We have two main goals for Waku v2 over the next month or so:

  1. Getting our first users, aka production-ready.
  2. Making it worth using.

These two main goals then splits up into a few strands of work.

Getting our first users

The first means integrating with initial users.

  • User 0 is us, with the toy chat application we built for Dingpu.
  • User 1 is Status, more specifically via status-nim.
  • User 2 is browser-based, i.e. WalletConnect (or similar).

User 1 and 2 have slightly separate needs. For Status, the Nim Node API will likely be used. For something like WalletConnect, we need something that works through browsers. Currently, the most obvious path here is the REST based JSON RPC API mentioned previously.

What does success look like? For User 1, experimental Waku v2 mode in desktop (e.g.).

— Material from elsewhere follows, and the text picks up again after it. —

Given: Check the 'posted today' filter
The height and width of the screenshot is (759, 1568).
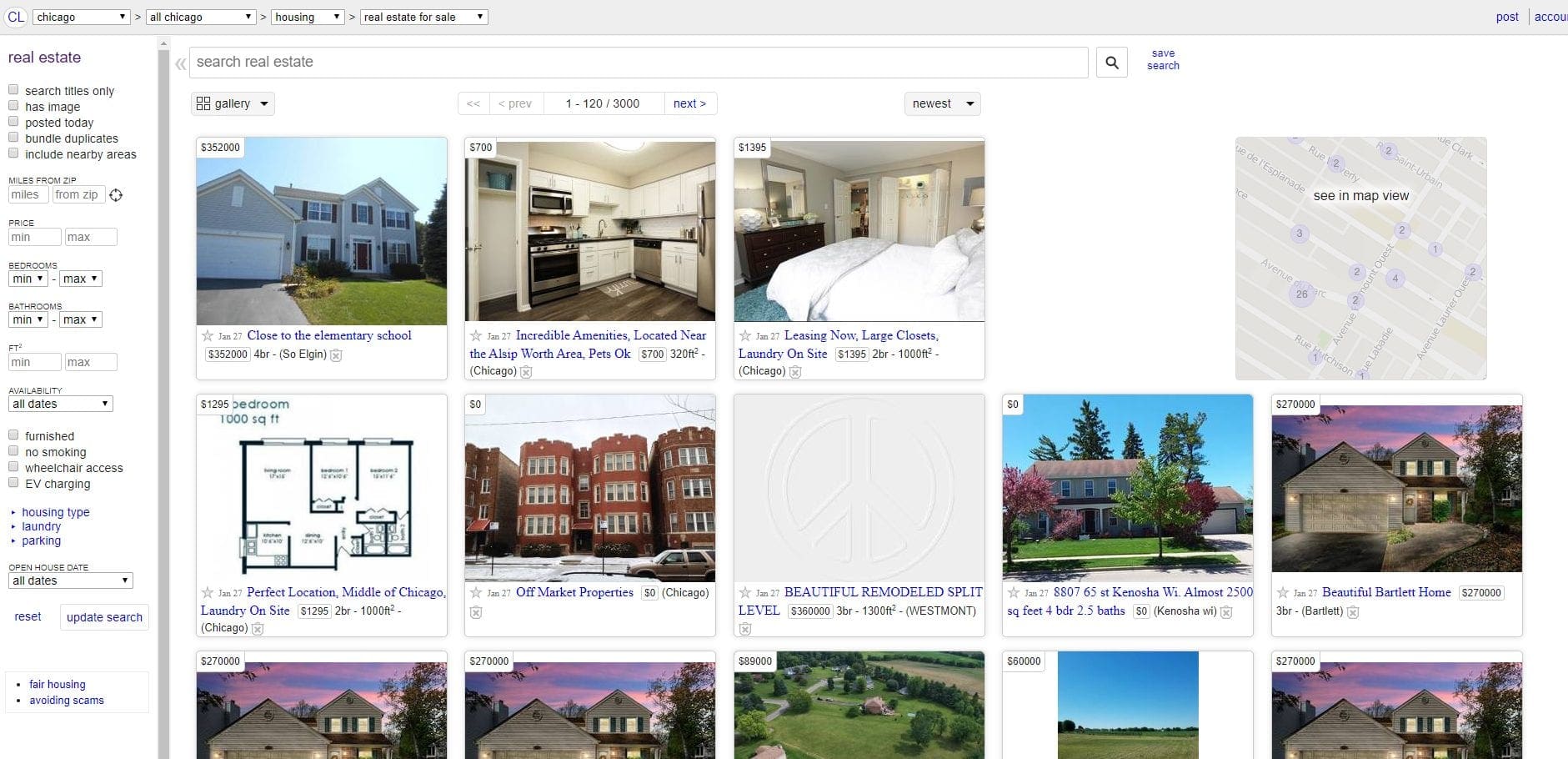Looking at the screenshot, I should click(x=13, y=120).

For User 2, a end-to-end WalletConnect PoC using Waku v2 (or similar). User 2 has some dependencies depending on how things go with secure web server support. For both of these, this means supporting the teams and making sure everything is setup and documented properly for the relevant teams. We are delivering a product that they can use, and want to use.

Worth using

For making it worth using, just moving to libp2p, GossipSub and req/resp for historical messages is a step up. However, it needs to be more enticing than this to make it worthwhile in the bigger picture. There are a few pieces here, and for now I believe we can look at it as two separate tracks.

A big one is privacy - we can’t claim to be privacy-preserving if we haven’t studied this in more detail. This means studying GossipSub privacy properties, and also touches on experimental spam protection through RLN, since if we weren’t privacy-preserving spam protection would be easy.

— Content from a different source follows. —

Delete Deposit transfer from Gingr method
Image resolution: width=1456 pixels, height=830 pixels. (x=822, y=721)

Another big one is user-run nodes and accounting - what was mentioned as track 3 before. This is necessary to be able to service light nodes in the network in a decentralized fashion. The obvious first step here is to do light connection accounting spec/PoC and making this visible. As for making node running easy, this interacts with the getting our first users goal above. We may be able to piggyback on the node running program for Nimbus here.

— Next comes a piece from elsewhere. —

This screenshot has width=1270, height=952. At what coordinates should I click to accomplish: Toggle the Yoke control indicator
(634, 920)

There is also some work re scaling here, but with GossipSub and topic sharding enabled we are in a decent shape here I believe. There may be some stress testing and simulation that we can do here, but that would likely fall under getting production-ready.

Note that the critical path is getting production-ready, whereas these other things are more stuff that can be done in parallel.

Summary

In summary, two main goals, each with two main tracks:

  • Production-ready: User 1
  • Production-ready: User 2
  • Worth using: Privacy
  • Worth using: Accounting

Neatly mapping to four people, which is how many we are full time on Vac. My suggestion is that each person has one main focus (Of course, there will always be issues that don’t fall neatly in one place or another, or collaboration etc). Specifically, I’m suggesting the following:

  1. User 1 - Dean
  2. User 2 - Hanno
  3. Privacy - Sanaz
  4. Accounting - Oskar

I’ll also help out where I can on the other tracks. Kim will support with targeted efforts where it makes sense and he has some special knowledge (bridge, Nim, etc).

What this would mean more practically is something like:

  • Dean to make sure Status can use Waku and filter, store protocol etc through status-nim. This means ensuring it meets the needs of the Status protocol, e.g. encrypted payloads, persistence of store messages, specs up to date and useful. To work together with Hanno on general production-ready issues.
  • Hanno to make sure there’s a REST JSON RPC API that makes sense, can be translated to HTTP-based, and can be used by browser-based apps like WalletConnect. To work together with Dean on general production-ready issues.
  • Sanaz to work on privacy researchy issues, specifically RLP PoC for spam protection and GossipSub privacy guarantees, as well as spec guarantees. Later also study and prioritize work around unlinkability, etc.
  • Oskar to work on accounting for light nodes PoC, make sure its policy encompasses previosuly proposed solutions and is extensible, setting the ground for later settlement and stronger guarantees. Also see how we can make this visible and possibly integrate with node running program.

Of course this is open for discussion, and if anyone has a different view of how we should structure things over the next month or two let’s talk about it! [UPDATE: Agreed upon.]

The goal with this is to make it more clear what work needs to be done medium term, and for each person to be able to take responsibility for and define the work that needs to be done, as opposed to micro management around specific issues on a weekly basis.